Suprimento de equipo que introduz possibilidade de uso de agulha; não considerar a necessidade de dois AE para ministrar medicação em paciente agitado –ou seja o dimensionamento do efetivo não considera a variabilidade trazida pelos pacientes mais graves.

Gestão de Segurança

Não consideração da necessidade de prevenção e proteção quando da ocorrência das variabilidades citadas.

Conduta anacrônica ao não analisar os acidentes com risco de contaminação biológica, ou concluir análises que atribuem culpa às vítimas, associada a uma política de prevenção centrada no indivíduo como uso de EPI, reforço de treinamentos e eventual punição dos funcionáros, sem levar em conta os determinantes dos eventos.

Ampliação conceitual

A desobstrução do equipo com uso de agulha implica aproximação entre partes do corpo com objeto perfurocortante. A segurança do sistema fragilizada, depende especialmente de conhecimentos e habilidades práticas dos profissionais. Automatismos. Presença simultânea de: sobrecarga de trabalho, agitação psicomotora de paciente, procedimento realizado com pressa, preocupação com notícia sobre estado de saúde do pai. Considera-se necessário que a organização se aproprie de noções como a de atividade e suas variabilidades, da análise de barreiras e de mudanças. Compreender o comportamento da vítima, a escolha do equipo não foi opcional, era o equipo disponibilizado na clínica. A análise do acidente revelou larga quantidade de aspectos interagindo em rede nas origens das escolhas da vítima, que não parecem ser produtos de escolhas livres e conscientes e não fosse o fato de seu pedido de demissão, talvez, se tivesse conseguido explorar outros aspectos como sua história de inserção na equipe e as relações estabelecidas que, embora tenham sido referidas como muito boas, não puderam ser observadas.
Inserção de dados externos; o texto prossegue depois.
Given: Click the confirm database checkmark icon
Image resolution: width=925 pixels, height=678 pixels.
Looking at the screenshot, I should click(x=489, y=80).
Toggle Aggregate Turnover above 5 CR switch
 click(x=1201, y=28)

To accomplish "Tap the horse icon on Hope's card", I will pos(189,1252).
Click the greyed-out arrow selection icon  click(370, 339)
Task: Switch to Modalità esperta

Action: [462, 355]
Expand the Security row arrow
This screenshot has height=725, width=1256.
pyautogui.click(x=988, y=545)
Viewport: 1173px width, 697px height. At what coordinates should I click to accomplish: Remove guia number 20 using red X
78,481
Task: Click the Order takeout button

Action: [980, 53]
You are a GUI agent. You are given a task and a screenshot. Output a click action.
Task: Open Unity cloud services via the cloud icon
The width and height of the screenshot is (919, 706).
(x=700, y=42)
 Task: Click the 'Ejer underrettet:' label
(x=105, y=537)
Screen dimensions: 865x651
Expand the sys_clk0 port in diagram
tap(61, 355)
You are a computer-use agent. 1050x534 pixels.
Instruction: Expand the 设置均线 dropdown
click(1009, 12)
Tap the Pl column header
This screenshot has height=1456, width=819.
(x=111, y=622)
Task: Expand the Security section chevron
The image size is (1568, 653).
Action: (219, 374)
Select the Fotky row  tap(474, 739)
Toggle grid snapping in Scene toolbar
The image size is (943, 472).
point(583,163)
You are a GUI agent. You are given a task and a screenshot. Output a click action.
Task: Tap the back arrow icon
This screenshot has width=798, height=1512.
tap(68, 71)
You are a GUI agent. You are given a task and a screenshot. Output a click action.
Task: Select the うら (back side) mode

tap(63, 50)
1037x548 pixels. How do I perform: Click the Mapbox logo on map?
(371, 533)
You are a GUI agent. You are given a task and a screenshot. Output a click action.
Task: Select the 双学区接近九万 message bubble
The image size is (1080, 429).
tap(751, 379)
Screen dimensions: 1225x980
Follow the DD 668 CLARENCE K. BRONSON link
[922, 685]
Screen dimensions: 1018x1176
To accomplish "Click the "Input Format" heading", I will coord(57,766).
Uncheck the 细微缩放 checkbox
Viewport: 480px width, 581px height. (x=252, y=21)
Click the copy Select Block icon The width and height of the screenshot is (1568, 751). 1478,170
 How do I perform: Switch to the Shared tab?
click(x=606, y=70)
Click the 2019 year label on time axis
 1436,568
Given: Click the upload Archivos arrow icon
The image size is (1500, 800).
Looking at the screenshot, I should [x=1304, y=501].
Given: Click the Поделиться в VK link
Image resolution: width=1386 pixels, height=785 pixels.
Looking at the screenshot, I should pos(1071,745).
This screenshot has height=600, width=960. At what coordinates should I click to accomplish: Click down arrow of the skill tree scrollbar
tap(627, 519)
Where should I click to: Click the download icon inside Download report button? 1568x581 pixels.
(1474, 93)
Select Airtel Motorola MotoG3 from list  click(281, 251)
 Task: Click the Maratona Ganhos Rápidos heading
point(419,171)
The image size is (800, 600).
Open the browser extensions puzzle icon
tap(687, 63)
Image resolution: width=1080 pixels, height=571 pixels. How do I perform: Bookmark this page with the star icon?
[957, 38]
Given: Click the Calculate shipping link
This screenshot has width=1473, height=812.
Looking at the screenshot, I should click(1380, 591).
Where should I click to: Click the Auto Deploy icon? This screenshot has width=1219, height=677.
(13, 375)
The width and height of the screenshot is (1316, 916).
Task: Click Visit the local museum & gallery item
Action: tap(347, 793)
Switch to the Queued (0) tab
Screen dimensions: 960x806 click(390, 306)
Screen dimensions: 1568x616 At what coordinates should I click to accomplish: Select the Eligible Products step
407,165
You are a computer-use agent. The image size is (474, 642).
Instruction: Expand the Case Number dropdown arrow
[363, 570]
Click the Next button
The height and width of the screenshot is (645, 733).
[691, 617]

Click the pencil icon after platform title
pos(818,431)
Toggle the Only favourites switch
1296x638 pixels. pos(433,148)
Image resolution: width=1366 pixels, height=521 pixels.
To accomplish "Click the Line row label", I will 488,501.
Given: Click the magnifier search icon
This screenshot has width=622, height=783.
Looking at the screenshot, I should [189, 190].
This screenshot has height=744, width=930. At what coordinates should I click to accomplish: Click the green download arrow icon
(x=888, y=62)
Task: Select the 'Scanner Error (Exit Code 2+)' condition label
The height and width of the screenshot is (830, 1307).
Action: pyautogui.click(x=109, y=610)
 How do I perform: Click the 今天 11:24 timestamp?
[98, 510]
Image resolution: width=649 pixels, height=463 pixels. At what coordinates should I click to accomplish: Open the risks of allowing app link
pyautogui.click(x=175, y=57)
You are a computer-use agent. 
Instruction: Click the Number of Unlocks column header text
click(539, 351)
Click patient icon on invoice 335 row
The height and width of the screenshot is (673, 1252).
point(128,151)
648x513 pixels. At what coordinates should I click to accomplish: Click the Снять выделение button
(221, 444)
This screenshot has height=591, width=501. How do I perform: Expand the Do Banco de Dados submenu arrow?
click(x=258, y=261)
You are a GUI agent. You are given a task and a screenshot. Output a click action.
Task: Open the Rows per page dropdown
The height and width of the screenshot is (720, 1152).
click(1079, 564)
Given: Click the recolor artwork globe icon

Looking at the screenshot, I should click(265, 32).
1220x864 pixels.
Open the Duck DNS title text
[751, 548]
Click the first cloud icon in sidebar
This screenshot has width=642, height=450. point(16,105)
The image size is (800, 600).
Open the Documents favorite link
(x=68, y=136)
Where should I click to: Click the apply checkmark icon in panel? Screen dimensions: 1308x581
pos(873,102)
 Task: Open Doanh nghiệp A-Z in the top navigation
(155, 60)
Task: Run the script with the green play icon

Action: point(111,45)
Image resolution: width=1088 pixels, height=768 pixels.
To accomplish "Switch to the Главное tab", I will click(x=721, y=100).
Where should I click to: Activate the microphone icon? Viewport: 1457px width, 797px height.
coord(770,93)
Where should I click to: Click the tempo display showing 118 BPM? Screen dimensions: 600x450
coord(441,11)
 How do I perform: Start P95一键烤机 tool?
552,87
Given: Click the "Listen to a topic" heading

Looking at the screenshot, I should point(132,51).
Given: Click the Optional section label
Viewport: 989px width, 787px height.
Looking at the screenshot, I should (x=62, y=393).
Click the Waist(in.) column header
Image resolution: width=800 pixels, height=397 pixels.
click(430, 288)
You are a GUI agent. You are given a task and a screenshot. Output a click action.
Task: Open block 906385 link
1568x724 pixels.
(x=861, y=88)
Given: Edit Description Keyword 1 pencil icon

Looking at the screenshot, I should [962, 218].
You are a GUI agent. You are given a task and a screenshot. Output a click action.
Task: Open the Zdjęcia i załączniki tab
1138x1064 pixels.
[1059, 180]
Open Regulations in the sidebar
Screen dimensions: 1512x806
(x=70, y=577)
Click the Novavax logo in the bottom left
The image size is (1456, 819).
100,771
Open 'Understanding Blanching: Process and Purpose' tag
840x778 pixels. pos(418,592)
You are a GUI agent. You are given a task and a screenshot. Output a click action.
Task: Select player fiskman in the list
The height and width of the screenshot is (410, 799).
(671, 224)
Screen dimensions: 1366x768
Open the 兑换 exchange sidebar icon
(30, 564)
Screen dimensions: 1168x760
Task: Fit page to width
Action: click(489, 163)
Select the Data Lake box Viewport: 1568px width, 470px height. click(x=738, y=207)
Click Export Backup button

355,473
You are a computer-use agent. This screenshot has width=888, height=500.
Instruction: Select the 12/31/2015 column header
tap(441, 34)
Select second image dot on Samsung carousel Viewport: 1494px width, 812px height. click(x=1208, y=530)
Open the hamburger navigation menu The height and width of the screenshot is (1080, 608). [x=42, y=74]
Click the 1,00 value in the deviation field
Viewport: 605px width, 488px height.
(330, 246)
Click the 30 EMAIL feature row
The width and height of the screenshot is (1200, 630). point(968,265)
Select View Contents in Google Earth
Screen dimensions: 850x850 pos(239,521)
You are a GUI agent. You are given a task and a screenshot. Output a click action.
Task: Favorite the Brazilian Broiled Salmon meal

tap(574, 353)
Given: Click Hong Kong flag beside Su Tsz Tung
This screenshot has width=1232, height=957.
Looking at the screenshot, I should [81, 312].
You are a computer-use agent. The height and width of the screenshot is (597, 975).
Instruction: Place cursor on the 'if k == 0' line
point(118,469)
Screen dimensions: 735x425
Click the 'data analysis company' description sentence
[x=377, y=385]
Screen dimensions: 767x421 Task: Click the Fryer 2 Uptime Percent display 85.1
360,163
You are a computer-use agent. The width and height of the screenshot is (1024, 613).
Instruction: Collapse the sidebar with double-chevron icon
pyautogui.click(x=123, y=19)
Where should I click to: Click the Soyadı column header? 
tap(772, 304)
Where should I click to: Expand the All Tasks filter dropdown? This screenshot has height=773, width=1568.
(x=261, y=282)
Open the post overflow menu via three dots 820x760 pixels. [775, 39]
Conclusão Acidente envolvendo picada de agulha em contato com sangue contaminado de paciente-fonte (HIV e HBV), quando retirou a agulha sem dispositivo retrátil de equipo após realizar desobstrução. Inexistência de barreiras e não uso de barreiras de prevenção.Falta de desenho de prevenção de segurança, por exemplo, com a introdução de modelo de equipo com potencial de eliminação do risco. A agitação do paciente, a ansiedade da trabalhadora e o contexto organizacional de pressão de tempo contribuíram para a facilidade do acidente.